Unnamed: 0,-,Predicted: Travel,Predicted: Business,Predicted: Style & Beauty
0,Actual: Travel,1668,77,57
1,Actual: Business,117,856,48
2,Actual: Style & Beauty,96,50,1577


<h2 align="center">Prediction on New News Articles</h2> 


In [93]:
test = pd.read_csv('Attachment/test.csv')

In [96]:
testPreprocessor = Preprocessor(test)

In [97]:
classifier2Lemmatized.estimate(testPreprocessor.lemmatizedDf)

In [106]:
predicted = classifier2Lemmatized.testDf.copy()
predicted = predicted.drop(columns = ['headline', 'authors', 'link', 'short_description', 'date','description_and_headline'])

In [108]:
predicted = predicted.rename(columns={"estimated_category": "category"})

In [110]:
predicted.to_csv('output.csv', index=False)

### Questions:

**1- Lemmitization or Stemming?**

Differences between the two methods were mentioned before but are rebrought in this section:
**Stemming** is the process of reducing inflection in words to their root forms such as mapping a group of words to the same stem even if the stem itself is not a valid word in the langauge. Stems are created by removing the suffixes or prefixes used with a word.

**Lemmatization**, unlike Stemming, reduces the inflected words properly ensuring that the root word belongs to the language. In Lemmatization root word is called Lemma. A lemma is the canonical form, dictionary form, or citation form of a set of words. Since lemmatization returns a valid word of the language, it is used where it is necessary to get valid words.

In this project the results using either of these methods did not differ much however Lemmatization method worked slightly better.

**2- What is tf-idf and how would it be applied to this project?**

According to wikipedia TFIDF (short for term frequency–inverse document frequency), is a numerical statistic that is intended to reflect how important a word is to a document in a collection. TF-IDF is calculated by multiplying two terms:
- **TF**: The number of times a term occurs in a document is called its term frequency. 
- **IDF**: The inverse document frequency of the word across a set of documents.
The tfidf equation is as follows:

$ TFIDF(t,d,D)=tf(t,d).idf(t,D)$

For the term frequency tf(t,d), the simplest choice is to use the raw count of a term in a document, i.e., the number of times that term t occurs in document d which is what was used in this project but there are more advanced strategies available as well.

The inverse document frequency is a measure of how much information the word provides meaning how common or rare it is across all documents. It is obtained by dividing the total number of documents by the number of documents containing the term, and then taking the logarithm of that quotient:

$idf(t,D)=\log{\frac{N}{|\{d\in D:t\in d\}|}}$

N is the total number of documents.
D is the set of all documnets.
 $|\{d \in D: t \in d\}|$ is number of documents where the term t appears.

The idf term as explained above could have been used to increase the precision of the model.

**3- Why a high precision alone is not a good performance metric?**

Precision is a measurement of how close the measured values are to each other, therefore if the predicted values are close to each other the precision is high however these close predictions can be far from the actual value therefore have very low accuracy.
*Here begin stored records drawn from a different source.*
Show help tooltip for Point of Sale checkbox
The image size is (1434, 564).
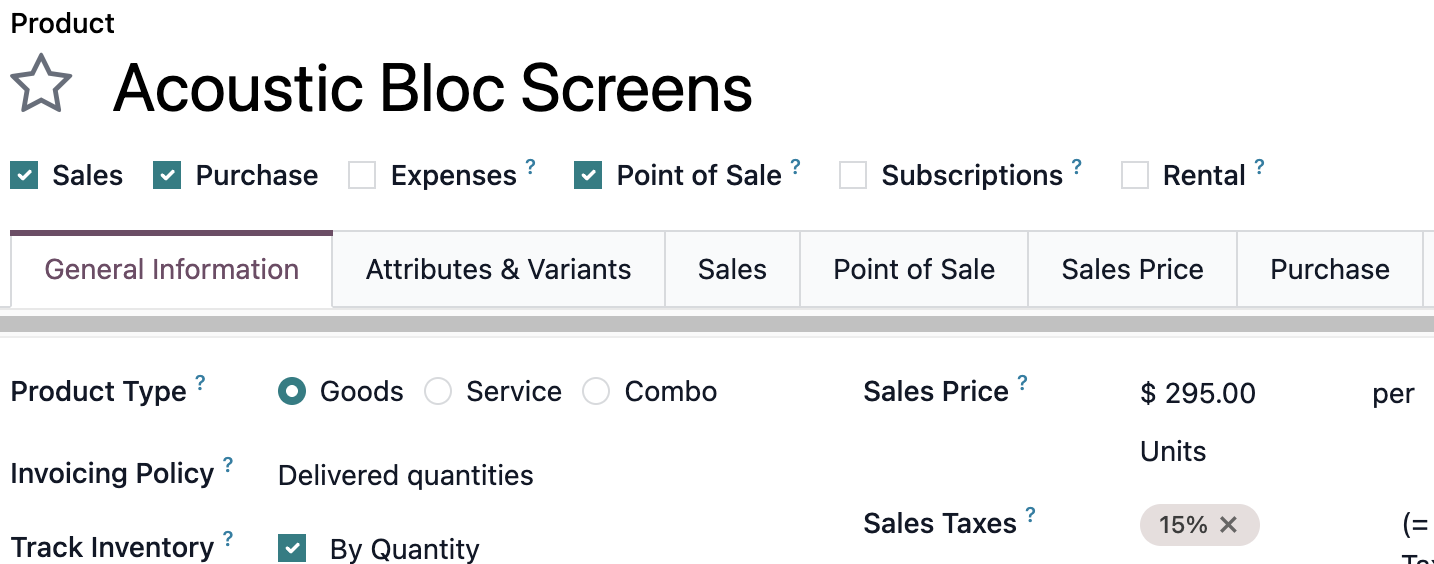795,166
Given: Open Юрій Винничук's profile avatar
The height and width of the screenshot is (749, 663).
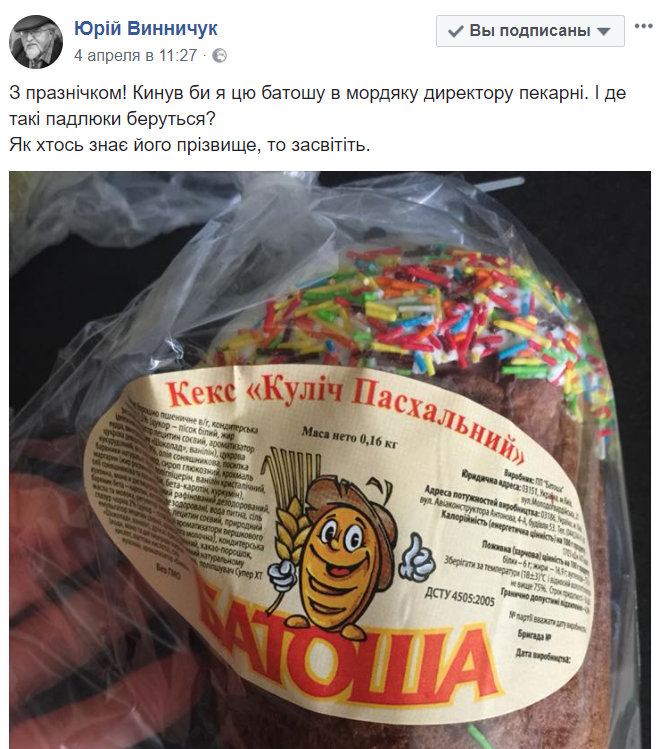Looking at the screenshot, I should [36, 42].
For example in a spam detector that takes many features into account the precision could be **very** high but the actual model could not be detecting correctly therefore the accuracy can be low.


**4- What would happen if a word is only repeated once in one category?** 

Since how the code in this project works is by multiplyin a very small probability when a category does not have the word, in the category which actually has seen that word once, there is a big chance, that category is selected for the prediction.